Çünkü (100/100=) yumurta fiyatları her zaman sadece 1 lira.
Hadi diyelim ki o sene tavukçuluk daha verimli oldu, piyasaya 50 yumurta daha çıktı. İşte o durumda devlet haklı olarak 50 lira daha basacak olursa yine denge bozulmuyor.
Bu durumda da ortada 150 lira, 150 de yumurta var ve fiyat yine 1 lira.
Şimdi gelelim işin kötüleşme noktasına:
Bizim örneğe göre bu “Yumurta ekonomisi”nde parayı basan devletti ya; bir gün durup dururken “Gidin o matbaacıya söyleyin, ben emrediyorum 100 lira daha bassın” dendiğinde işler karışıyor:

Bakalım yeni dengede durum nasıl:
-Artık para miktarı: 250 lira
-Hala yumurta miktarı 150
-Yumurta fiyatı: (250/150=) şimdi 1,66 lira.

Ne oldu bu durumda peki?
-Devlet sadece düz kâğıda para basarak böylece 100 lira kazandı,
-Fazla para basıldığı için yumurta fiyatları 66 kuruş arttı ve
-Bu arada tabii ki paranın değeri düştü.
Mesela ayda 100 lira ücret alan biri, artık o parasıyla eskisi gibi 100 yumurta değil, tanesi 1,66’dan (100/1,66=) sadece 60 yumurta alabilecek.
Böylece gitti mi 40 yumurta enflasyon belasına…
Peki nasıl düzelir bu durum?
Tabii ki artık başka para basılmadan üretimi arttırılarak yumurta sayısı bir biçimde 250’ye çıkarılabilirse.
*
Nasıl?
Çok mu basitinden ele aldık, çok mu hikâye gibi anlattık bu çok ciddi ve karmaşık(!) ekonomi konusunu?
Mesela niye para basma yerine “emisyon”, yumurta üretiminde artış yerine “Prodüktivite” parasal işlemleri anlatırken “volatilite”, “devalüasyon”, endeks gibi kelimeler kullanmadık?
Hoş isteyen de onları kullansın, alsın bu yazıyı değiştirsin o kelimeleri alafrangasıyla, sonuç yine aynıdır.

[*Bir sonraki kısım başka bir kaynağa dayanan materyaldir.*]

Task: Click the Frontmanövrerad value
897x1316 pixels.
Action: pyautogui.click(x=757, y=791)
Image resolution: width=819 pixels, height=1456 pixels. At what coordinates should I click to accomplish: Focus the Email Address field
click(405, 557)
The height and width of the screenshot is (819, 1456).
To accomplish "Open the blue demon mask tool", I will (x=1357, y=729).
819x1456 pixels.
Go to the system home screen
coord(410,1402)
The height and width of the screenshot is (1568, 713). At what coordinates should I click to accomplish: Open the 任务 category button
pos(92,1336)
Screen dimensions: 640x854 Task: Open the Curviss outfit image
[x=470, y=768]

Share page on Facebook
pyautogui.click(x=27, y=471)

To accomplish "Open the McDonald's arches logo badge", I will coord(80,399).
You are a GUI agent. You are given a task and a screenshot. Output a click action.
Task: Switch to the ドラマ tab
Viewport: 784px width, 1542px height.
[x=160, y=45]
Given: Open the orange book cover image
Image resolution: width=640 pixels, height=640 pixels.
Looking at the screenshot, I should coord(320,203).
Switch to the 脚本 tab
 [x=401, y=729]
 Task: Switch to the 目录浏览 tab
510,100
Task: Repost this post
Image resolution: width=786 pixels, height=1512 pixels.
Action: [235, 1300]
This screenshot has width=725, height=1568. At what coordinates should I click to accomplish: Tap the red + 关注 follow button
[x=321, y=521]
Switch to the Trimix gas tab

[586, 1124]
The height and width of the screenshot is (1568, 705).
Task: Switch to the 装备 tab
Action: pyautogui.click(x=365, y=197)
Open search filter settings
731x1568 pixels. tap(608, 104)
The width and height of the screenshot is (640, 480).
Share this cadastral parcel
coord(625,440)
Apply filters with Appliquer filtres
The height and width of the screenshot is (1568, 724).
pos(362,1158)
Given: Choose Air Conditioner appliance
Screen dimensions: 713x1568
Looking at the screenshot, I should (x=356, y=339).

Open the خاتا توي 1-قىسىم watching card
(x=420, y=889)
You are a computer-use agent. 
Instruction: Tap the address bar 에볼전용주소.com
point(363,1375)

Vallahi siz bir sır vereyim mi?
Biz fi tarihinde o anlı şanlı Mülkiye’de öğrenciydik ve başımızdaki hoca da bir koca Profesör; Besim Üstünel’di.
İktisat dersini o rahmetli de bize böyle anlatırdı.
Biz derste böyle şeyleri “Hele dur bakalım, konuya ne zaman girecek” diye bekleyip dinlerken bir bakardık ki “Hoca” kitaptan bir 25 sayfayı daha “hazmettirmiş” bize.

Dedim ya, ne bileyim; zaman o günlerden çok farklı, işler çok değişti.
Şimdi ne olduğunu anlamak, ne kaybedip neyi ve ne zaman kazanacağımızı anlamak için TÜİK’e bakıyoruz, kalkınma planlarına, resmi açıklamalara, ilgili bakanlara, falan filana bakıp bakıp anlamaya çalışıyoruz da…
Hani o şarkıda da diyor ya:

“Acıkan bir midenin huzursuzluğu
Giderek dikleşiyor hayat yokuşu”
İşin kötüsü, neyin olmakta olduğunu da bir türlü anlayamıyoruz.